Among the entries below, please show each line that carries the word "coordinates".

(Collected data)
⟨

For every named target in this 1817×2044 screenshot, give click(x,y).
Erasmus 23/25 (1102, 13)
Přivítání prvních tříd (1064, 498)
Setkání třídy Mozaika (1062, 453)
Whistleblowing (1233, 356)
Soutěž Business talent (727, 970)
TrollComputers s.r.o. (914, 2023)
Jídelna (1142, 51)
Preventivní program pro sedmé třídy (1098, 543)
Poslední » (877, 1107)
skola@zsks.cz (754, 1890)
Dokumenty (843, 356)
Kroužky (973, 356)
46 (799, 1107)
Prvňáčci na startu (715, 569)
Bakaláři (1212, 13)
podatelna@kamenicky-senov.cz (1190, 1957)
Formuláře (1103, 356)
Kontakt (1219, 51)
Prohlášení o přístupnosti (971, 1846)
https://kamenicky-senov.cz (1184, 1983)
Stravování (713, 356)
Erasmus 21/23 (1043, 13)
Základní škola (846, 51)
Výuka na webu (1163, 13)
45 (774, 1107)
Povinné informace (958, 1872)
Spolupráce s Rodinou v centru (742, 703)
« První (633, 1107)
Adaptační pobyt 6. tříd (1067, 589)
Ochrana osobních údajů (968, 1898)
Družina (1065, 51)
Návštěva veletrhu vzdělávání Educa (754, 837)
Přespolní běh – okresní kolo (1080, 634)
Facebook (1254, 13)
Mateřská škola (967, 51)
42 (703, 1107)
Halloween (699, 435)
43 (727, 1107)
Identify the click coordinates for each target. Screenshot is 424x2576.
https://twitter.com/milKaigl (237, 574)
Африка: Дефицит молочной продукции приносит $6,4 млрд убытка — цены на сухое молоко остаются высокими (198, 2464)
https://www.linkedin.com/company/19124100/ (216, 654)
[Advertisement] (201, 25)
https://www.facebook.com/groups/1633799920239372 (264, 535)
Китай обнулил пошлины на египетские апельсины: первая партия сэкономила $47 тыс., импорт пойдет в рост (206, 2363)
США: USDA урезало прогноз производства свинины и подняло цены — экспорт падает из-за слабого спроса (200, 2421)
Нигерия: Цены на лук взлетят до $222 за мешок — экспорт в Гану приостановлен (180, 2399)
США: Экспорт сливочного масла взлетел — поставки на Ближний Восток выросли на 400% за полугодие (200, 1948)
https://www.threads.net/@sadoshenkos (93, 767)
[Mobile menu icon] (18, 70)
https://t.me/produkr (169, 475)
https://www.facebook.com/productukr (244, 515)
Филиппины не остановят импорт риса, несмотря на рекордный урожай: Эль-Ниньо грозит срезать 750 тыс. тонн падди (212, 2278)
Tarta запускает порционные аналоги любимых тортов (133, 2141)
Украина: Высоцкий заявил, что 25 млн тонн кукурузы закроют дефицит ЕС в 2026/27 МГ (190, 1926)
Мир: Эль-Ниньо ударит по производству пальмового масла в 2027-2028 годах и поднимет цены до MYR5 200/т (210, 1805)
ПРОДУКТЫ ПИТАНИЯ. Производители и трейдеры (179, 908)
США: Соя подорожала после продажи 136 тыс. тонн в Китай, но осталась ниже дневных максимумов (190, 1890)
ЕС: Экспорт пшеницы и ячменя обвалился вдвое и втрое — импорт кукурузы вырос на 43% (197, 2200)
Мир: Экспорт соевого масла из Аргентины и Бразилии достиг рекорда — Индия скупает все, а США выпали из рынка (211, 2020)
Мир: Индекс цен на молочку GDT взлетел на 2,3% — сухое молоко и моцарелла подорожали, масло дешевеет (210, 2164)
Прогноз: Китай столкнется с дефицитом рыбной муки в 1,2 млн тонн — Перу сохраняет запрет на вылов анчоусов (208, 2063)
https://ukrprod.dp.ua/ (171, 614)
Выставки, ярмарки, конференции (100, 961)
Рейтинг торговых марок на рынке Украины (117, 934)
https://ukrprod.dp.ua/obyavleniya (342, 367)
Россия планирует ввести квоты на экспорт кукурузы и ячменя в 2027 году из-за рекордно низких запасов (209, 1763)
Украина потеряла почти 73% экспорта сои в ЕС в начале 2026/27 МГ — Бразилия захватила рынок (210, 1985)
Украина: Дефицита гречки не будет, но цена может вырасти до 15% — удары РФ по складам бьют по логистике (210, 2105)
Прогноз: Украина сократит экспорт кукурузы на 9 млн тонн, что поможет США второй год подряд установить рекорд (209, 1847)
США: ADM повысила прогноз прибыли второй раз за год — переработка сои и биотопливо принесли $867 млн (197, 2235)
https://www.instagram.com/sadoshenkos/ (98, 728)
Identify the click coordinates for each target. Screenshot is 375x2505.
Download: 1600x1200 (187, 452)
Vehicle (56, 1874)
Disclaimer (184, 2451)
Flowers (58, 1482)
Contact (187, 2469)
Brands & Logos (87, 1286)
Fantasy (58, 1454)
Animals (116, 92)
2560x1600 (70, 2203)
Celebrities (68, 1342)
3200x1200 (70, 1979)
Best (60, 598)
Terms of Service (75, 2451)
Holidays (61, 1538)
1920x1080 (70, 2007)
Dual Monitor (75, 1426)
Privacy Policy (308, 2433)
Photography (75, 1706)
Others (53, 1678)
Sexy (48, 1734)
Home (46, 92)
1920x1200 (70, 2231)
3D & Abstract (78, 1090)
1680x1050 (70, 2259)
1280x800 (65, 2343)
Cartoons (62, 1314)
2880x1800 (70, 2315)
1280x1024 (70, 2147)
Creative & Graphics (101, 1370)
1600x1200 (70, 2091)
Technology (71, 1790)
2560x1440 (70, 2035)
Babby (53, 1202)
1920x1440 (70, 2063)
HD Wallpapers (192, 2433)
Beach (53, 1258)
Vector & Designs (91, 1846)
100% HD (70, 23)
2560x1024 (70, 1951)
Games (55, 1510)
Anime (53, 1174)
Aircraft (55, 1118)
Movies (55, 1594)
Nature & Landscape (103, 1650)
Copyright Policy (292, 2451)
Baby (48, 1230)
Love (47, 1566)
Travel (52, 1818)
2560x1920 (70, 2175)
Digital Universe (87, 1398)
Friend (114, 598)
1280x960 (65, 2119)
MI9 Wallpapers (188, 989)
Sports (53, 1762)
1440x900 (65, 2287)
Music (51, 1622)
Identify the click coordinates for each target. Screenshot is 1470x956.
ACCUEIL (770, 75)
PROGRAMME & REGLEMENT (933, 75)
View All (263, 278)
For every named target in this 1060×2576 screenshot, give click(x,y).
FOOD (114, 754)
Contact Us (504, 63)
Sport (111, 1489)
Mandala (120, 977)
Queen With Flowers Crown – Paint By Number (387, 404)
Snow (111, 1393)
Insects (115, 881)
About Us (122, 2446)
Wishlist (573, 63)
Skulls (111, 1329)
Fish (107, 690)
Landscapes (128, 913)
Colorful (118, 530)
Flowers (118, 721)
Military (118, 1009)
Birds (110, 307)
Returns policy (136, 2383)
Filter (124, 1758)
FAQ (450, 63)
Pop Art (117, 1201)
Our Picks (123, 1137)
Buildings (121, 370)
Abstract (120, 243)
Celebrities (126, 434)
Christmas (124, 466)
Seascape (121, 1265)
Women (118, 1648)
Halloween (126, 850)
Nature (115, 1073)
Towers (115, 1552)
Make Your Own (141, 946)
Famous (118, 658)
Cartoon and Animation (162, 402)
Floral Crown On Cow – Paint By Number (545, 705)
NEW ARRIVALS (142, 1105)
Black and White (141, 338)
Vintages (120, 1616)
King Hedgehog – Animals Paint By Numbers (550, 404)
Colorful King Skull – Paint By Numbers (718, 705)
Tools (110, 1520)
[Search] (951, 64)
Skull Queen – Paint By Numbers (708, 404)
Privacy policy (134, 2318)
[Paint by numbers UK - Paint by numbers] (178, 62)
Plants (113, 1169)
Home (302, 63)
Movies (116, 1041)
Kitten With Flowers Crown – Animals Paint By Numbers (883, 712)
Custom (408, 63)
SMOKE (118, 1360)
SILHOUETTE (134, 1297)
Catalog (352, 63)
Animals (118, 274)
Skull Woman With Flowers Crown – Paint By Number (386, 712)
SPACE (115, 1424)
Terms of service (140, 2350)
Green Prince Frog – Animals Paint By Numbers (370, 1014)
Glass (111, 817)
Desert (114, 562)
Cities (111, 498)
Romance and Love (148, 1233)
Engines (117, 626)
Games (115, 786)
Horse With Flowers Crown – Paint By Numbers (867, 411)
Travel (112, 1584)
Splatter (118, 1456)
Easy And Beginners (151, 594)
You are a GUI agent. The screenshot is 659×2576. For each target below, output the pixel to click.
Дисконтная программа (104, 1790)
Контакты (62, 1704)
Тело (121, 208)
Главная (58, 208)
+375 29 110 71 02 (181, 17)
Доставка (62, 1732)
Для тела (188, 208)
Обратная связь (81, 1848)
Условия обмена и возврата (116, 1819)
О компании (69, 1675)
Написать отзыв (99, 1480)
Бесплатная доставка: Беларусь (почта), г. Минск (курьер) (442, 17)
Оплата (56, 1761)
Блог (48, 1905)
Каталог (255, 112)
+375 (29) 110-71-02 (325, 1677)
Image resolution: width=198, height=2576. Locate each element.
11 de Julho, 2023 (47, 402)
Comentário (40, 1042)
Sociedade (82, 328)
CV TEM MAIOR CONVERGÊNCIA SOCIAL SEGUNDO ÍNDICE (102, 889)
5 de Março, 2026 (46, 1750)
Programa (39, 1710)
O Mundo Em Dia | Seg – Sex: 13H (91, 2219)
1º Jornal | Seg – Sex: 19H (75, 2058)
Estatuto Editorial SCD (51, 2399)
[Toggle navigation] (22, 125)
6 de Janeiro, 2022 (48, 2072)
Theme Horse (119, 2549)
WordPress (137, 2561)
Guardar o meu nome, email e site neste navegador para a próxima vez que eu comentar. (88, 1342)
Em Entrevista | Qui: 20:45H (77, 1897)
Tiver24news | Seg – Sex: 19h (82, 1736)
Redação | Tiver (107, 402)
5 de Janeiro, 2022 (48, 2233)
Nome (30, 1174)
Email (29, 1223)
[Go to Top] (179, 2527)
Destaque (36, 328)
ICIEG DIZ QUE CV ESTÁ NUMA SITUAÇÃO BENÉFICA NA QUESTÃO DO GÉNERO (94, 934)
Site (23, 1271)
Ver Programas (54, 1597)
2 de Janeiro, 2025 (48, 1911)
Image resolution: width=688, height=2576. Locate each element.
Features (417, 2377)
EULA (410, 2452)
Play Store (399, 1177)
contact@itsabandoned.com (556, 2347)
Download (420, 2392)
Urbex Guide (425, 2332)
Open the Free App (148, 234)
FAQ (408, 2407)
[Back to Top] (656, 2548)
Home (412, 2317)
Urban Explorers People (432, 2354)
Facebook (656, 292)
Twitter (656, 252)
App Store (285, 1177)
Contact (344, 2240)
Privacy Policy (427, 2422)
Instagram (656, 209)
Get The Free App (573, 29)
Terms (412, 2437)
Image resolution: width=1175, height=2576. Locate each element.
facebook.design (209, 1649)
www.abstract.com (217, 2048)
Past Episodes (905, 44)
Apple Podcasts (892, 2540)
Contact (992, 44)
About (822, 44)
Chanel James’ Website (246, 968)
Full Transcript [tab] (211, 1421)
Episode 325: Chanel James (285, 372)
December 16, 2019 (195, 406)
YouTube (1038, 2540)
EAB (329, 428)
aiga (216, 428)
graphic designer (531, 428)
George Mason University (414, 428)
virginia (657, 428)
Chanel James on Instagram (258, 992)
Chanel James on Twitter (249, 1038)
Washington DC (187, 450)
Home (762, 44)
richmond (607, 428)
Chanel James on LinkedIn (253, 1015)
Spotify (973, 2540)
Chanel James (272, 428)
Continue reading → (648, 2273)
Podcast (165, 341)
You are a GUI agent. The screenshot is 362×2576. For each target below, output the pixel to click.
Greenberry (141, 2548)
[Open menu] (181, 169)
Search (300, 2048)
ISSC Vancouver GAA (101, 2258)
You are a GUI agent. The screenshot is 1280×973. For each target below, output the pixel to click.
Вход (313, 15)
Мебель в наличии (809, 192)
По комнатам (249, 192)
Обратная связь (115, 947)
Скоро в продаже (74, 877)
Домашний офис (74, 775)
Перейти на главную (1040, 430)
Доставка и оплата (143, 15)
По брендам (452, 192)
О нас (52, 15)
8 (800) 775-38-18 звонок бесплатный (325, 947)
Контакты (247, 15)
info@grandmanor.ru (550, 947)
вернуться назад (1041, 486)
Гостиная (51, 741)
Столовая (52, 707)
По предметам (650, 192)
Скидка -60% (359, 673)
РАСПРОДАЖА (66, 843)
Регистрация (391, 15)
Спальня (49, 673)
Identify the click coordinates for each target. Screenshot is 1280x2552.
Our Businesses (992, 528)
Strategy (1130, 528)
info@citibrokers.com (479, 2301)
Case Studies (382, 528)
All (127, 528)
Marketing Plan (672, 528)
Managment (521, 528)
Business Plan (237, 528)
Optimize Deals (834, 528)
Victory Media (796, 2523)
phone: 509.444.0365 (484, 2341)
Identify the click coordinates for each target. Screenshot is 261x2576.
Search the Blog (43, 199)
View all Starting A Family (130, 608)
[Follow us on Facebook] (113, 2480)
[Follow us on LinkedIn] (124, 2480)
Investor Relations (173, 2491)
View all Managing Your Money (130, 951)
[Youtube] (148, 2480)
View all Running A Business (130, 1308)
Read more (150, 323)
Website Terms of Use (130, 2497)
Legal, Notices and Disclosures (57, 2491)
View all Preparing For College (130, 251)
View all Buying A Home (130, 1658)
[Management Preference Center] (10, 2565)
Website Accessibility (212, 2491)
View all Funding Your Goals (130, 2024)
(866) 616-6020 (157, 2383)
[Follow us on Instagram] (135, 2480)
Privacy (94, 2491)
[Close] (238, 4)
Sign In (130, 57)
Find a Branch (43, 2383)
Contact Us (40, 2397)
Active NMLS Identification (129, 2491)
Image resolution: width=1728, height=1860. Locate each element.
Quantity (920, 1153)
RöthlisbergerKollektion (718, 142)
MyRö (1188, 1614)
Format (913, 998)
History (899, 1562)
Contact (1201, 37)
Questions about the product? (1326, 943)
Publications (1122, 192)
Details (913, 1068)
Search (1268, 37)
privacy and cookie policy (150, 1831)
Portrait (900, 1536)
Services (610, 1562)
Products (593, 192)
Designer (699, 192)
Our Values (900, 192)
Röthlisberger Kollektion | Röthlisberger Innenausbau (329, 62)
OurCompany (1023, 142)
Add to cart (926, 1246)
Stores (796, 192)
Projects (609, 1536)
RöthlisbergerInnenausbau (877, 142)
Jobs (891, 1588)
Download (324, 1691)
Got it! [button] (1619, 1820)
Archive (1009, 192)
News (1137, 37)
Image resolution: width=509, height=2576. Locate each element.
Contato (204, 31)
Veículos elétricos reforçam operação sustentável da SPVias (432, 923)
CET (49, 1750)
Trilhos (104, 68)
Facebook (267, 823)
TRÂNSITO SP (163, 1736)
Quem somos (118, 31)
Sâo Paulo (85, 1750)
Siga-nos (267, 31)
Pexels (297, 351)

⟩

* _Reply to the exercise_
Identify the click coordinates for each target. Screenshot is 424x2576.
Identify the click coordinates for each target. Screenshot is 375x2505.
Identify the click coordinates for each target. Screenshot is 1470x956.
Identify the click coordinates for each target. Screenshot is 1280x2552.
Identify the click coordinates for each target. Screenshot is 261x2576.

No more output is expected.